Part Two: COMPENSATION TO INVESTMENT MANAGER
(1) The Trust agrees to pay to the Advisor, on behalf of each Portfolio, and
the Advisor covenants and agrees to accept from each Portfolio in full
payment for the services furnished, a fee composed of an asset charge
for each Portfolio and a performance incentive adjustment for World
Growth Portfolio.
(a) The asset charge
(i) The asset charge for each calendar day of each year shall be
equal to the total of 1/365th (1/366th in each leap year) of
the amount computed in accordance with paragraph (ii) below.
The computation shall be made for each day on the basis of
net assets as of the close of business of the full business
day two (2) business days prior to the day for which the
computation is being made. In the case of the suspension of
the computation of net asset value, the asset charge for
each day during such suspension shall be computed as of the
close of business on the last full business day on which the
net assets were computed. Net assets as of the close of a
full business day shall include all transactions in shares
of the Portfolio recorded on the books of the Portfolio for
that day.
(ii) The asset charge shall be based on the net assets of each
Portfolio as set forth in the following table.
World Growth Portfolio World Income Portfolio
Assets Annual Rate at Assets Annual Rate at
(Billions) Each Asset Level (Billions) Each Asset Level
First $0.25 0.800% First $0.25 0.770%
Next 0.25 0.775 Next 0.25 0.745
Next 0.25 0.750 Next 0.25 0.720
Next 0.25 0.725 Next 0.25 0.695
Next 1.00 0.700 Over 1.00 0.670
Over 2.00 0.675
(b) The performance incentive adjustment for World Growth Portfolio
(i) The performance incentive adjustment, determined monthly,
shall be computed by measuring the percentage point
difference between the performance of one Class A share of
the Fund that invests in the Portfolio (the "comparison
fund") and the performance of an (the "Index"). For World
Growth Portfolio, the comparison fund is AXP Global Growth
Fund and the Index is the Lipper Global Fund Index. The
performance of one Class A share of the Fund shall be
measured by computing the percentage difference, carried to
two decimal places, between the opening net asset value of
one share of the Fund and the closing net asset value of
such share as of the last business day of the period
selected for comparison, adjusted for dividends or capital
gain distributions treated as reinvested at the end of the
month during which the distribution was made but without
adjustment for expenses related to a particular class of
shares. The performance of the Index will then be
established by measuring the percentage difference, carried
to two decimal places, between the beginning and ending
Index for the comparison period, with dividends or capital
gain distributions on the securities which comprise the
Index being treated as reinvested at the end of the month
during which the distribution was made.
(ii) In computing the adjustment, one percentage point shall be
deducted from the difference, as determined in (b) (i)
above. The result shall be converted to a decimal value
(e.g., 2.38% to 0.0238), multiplied by .01 and then
multiplied by the Fund's average net assets for the
comparison period. This product next shall be divided by 12
to put the adjustment on a monthly basis. Where the
performance of the Fund exceeds the Index, the amount so
determined shall be an increase in fees as computed under
paragraph (a). Where Fund performance is exceeded by the
Index, the amount so determined shall be a decrease in such
fees. The percentage point difference between the
performance of the Fund and that of the Index, as determined
above, is limited to a maximum of 0.0012 per year.

**Records for locating displayed items:**
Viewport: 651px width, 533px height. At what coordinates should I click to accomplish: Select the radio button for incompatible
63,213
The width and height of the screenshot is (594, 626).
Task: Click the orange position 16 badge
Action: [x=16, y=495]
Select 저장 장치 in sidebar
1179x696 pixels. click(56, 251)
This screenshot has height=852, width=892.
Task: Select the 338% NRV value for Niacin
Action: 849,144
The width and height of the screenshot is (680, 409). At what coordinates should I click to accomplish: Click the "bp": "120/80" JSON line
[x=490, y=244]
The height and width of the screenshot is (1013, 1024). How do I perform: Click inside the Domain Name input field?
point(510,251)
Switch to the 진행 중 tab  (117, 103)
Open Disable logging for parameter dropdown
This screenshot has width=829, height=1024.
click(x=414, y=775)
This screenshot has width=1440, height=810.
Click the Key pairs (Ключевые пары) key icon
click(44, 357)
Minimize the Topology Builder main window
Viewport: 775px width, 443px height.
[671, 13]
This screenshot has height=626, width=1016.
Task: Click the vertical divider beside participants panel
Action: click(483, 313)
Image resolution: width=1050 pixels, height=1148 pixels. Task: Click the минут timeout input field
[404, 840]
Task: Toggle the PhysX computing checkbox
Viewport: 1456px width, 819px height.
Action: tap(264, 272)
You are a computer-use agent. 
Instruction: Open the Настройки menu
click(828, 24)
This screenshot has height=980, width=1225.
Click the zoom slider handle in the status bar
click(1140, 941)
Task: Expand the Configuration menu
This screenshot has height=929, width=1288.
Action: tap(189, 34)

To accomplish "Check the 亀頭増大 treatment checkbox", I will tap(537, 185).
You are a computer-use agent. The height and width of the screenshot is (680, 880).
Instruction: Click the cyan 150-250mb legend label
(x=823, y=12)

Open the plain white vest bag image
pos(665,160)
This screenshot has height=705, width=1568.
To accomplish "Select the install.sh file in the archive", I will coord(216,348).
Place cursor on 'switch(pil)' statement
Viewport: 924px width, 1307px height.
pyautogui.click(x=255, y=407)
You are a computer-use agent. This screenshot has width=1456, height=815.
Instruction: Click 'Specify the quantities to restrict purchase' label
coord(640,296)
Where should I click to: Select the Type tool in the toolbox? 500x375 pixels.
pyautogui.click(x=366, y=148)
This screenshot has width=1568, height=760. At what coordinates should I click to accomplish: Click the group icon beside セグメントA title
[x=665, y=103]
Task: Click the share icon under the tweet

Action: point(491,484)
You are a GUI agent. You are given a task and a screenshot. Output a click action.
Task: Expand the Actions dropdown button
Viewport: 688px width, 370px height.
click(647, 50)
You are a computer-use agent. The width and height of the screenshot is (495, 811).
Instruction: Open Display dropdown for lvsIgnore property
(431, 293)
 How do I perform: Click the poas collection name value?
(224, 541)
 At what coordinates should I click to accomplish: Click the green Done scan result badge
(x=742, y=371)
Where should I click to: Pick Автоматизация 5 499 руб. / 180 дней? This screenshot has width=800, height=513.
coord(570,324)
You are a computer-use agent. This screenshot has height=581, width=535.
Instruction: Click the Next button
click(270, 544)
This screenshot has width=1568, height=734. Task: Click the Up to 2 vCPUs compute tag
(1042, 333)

**Given problem A:**
Reproduce word for word the part of the fee agreement that opens with the words containing "Part Two: COMPENSATION" and closes with "Growth Portfolio.".
**Given problem B:**
Answer these questions using the fee agreement:
(i) What annual rate applies to the first $0.25 billion of World Growth Portfolio assets?
(ii) Which fund is named as the comparison fund for World Growth Portfolio?
(iii) By what number is the product divided to put the performance incentive adjustment on a monthly basis?
Rely only on the fee agreement for your responses.

**Exercise response A:**
Part Two: COMPENSATION TO INVESTMENT MANAGER
(1) The Trust agrees to pay to the Advisor, on behalf of each Portfolio, and
the Advisor covenants and agrees to accept from each Portfolio in full
payment for the services furnished, a fee composed of an asset charge
for each Portfolio and a performance incentive adjustment for World
Growth Portfolio.

**Exercise response B:**
(i) 0.800%
(ii) AXP Global Growth Fund
(iii) 12